• _Work item_: Transcribe, exactly and without pictures, the lines below from the line with "The width and" to the line with "You are a GUI", both ends included, and no others.

• _Provided records_:
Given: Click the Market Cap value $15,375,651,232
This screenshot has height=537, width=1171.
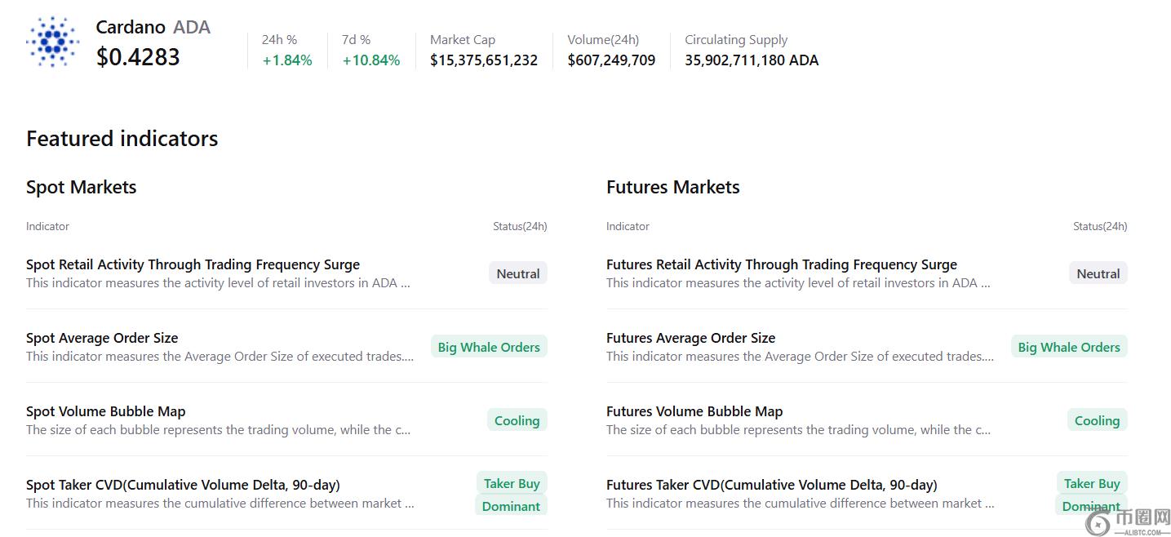Looking at the screenshot, I should [x=484, y=60].
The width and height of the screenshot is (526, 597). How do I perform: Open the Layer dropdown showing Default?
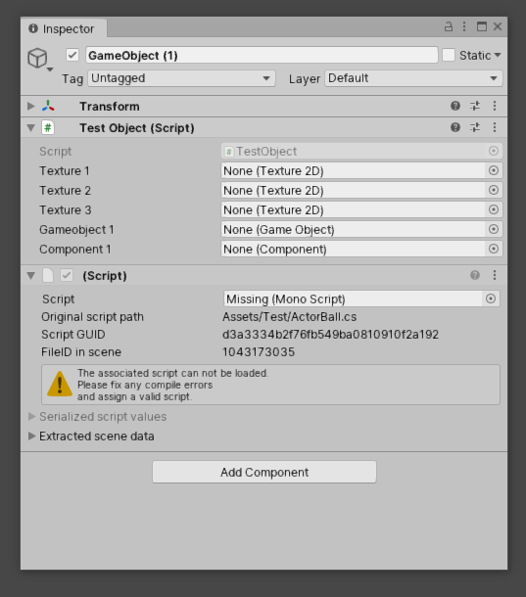tap(413, 78)
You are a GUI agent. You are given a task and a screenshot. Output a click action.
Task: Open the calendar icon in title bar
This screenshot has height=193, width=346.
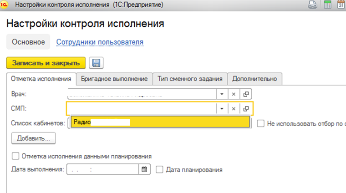tap(341, 5)
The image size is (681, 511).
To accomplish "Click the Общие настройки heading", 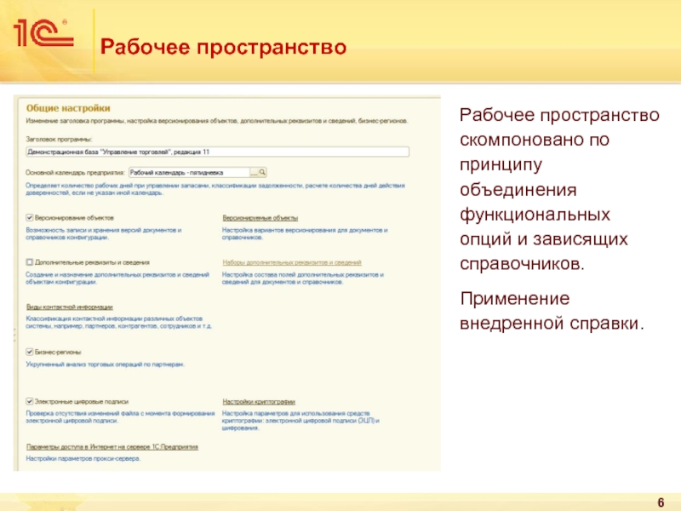I will point(67,108).
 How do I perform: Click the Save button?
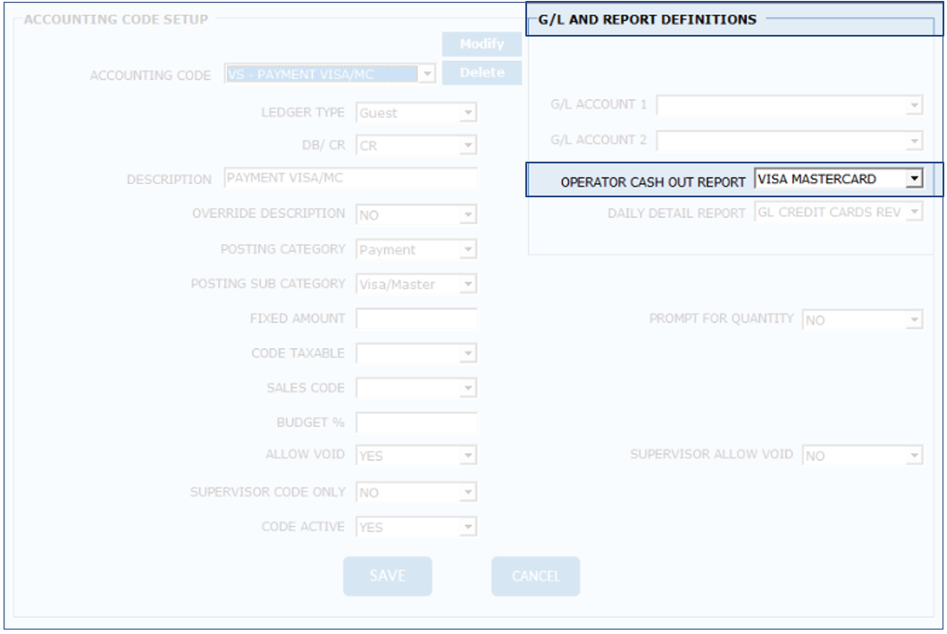388,576
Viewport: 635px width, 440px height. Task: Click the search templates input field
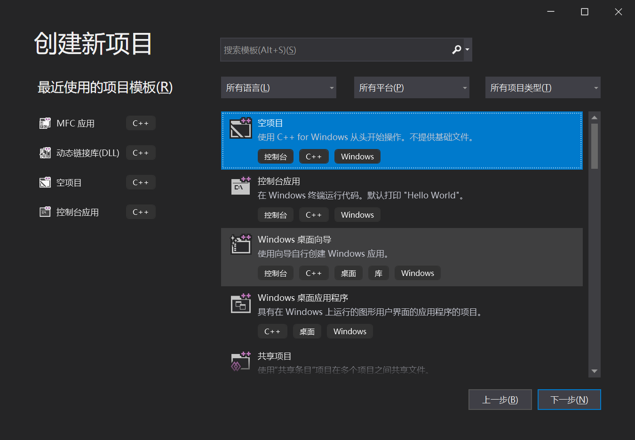329,49
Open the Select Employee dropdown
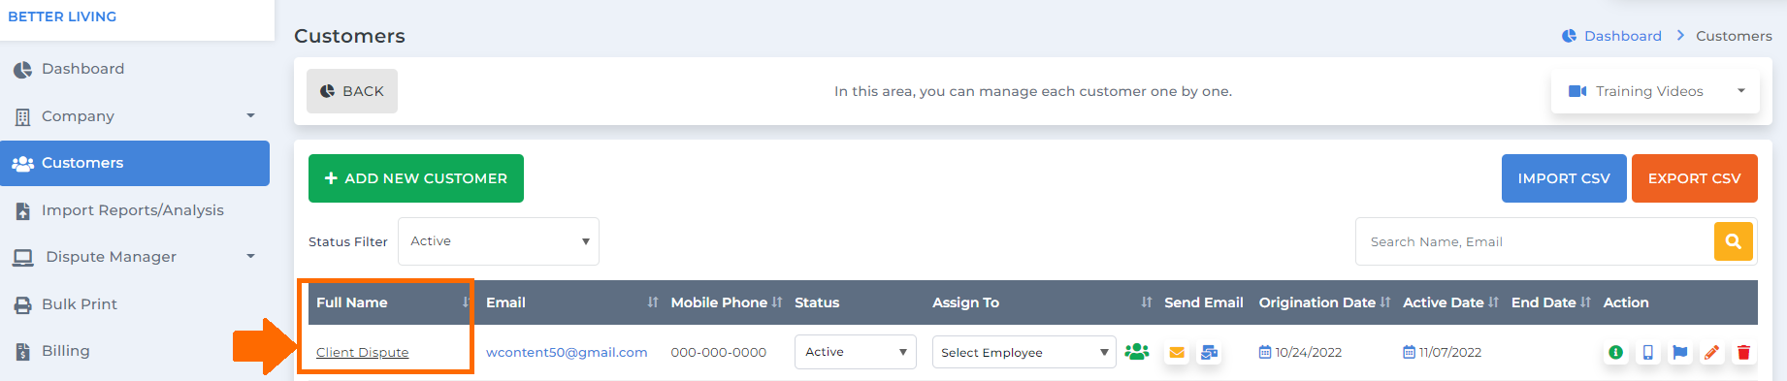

• _Response to the exercise_:
The width and height of the screenshot is (526, 597). How do I perform: Open the Layer dropdown showing Default?
tap(413, 78)
You are a GUI agent. You are given a task and a screenshot. Output a click action.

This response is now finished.